Text block =

· · · · ·

Saturday, August 2, 2008

Crunchy Quinoa Salad

Hey, high school friends (and anyone else that reads this blog)! I'm finally back home from vacation, so I'll start by posting one of my favorite recipes! I received this recipe from a work friend and it has become a staple for our family this spring and summer. I keep it in the fridge and it makes for a good lunch or a side dish for dinner. I am trying to add more diverse whole grains into our diets, and quinoa is a good one because it also has a significant amount of protein (which is great for my 2 year-old vegetarian). To read more about the healthy benefits of quinoa go here.


1 cup uncooked quinoa (yields 2 cups cooked)
1 Tbsp sunflower oil (I have replaced this with other oils... canola, olive)
1/4 cup apple cider vinegar
2 Tbsp soy sauce
1 cup shredded carrots
3/4 cup unsalted sunflower seeds
1 bunch scallions sliced (I usually leave this out if making just for my family)

· · · · ·

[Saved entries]
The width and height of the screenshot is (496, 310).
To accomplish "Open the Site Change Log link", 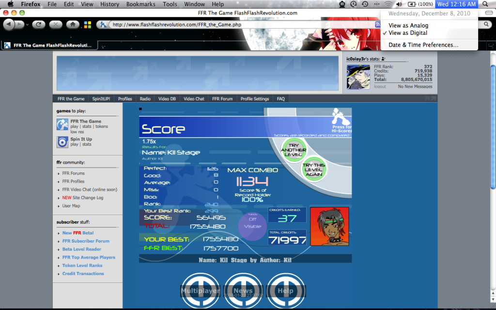I will tap(87, 198).
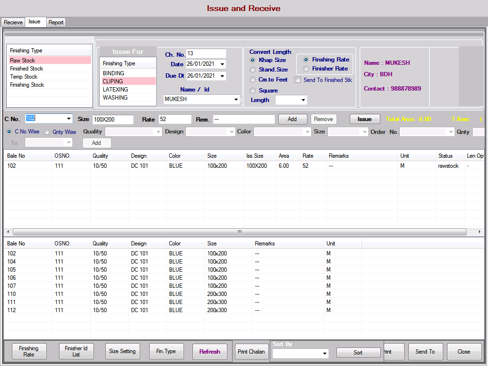This screenshot has height=366, width=488.
Task: Click the Print Chalan button
Action: pyautogui.click(x=252, y=352)
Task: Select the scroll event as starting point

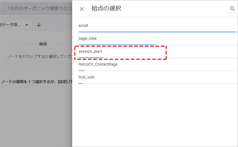Action: click(83, 26)
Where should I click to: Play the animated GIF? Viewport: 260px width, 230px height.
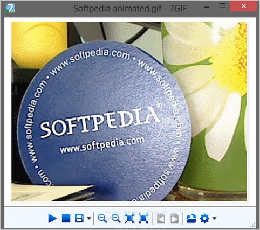[52, 218]
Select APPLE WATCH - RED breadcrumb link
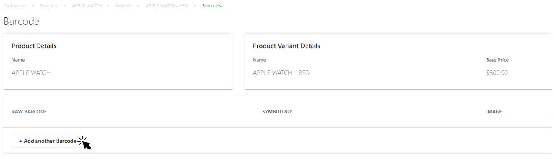This screenshot has width=554, height=159. pos(166,6)
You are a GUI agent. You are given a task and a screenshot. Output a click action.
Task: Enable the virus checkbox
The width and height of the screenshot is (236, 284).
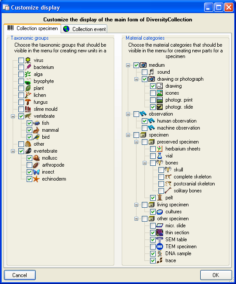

· · · · ·

Tasks for this exercise =
(1) Please list each ingredient in the quinoa salad recipe, along with its amount.
(2) Carry on with the quinoa salad blog post from its last line.

Set of answers =
(1)
1 cup uncooked quinoa
1 Tbsp sunflower oil
1/4 cup apple cider vinegar
2 Tbsp soy sauce
1 cup shredded carrots
3/4 cup unsalted sunflower seeds
1 bunch scallions, sliced

(2)
1 cup raisins


Cook quinoa: First rinse the grains in a fine mesh strainer. Cook like rice on the stove top (1 part quinoa, 2 parts water), bringing water to a boil and then turning down to a simmer and covering. Should be cooked in approximately 15 minutes, but check. Or you can throw it all in a rice cooker, like I do!

Once quinoa is cooked you might want to let it cool a little. Mix all of the ingredients together and enjoy! (Sometimes the smell of the apple cider vinegar is a little over-powering, but oddly enough the taste has never been too strong for me... maybe it is my over-active olfactory system!)

1 comment:

Flo said...

oooo... we love quinoa here!!! I'll have to try this out!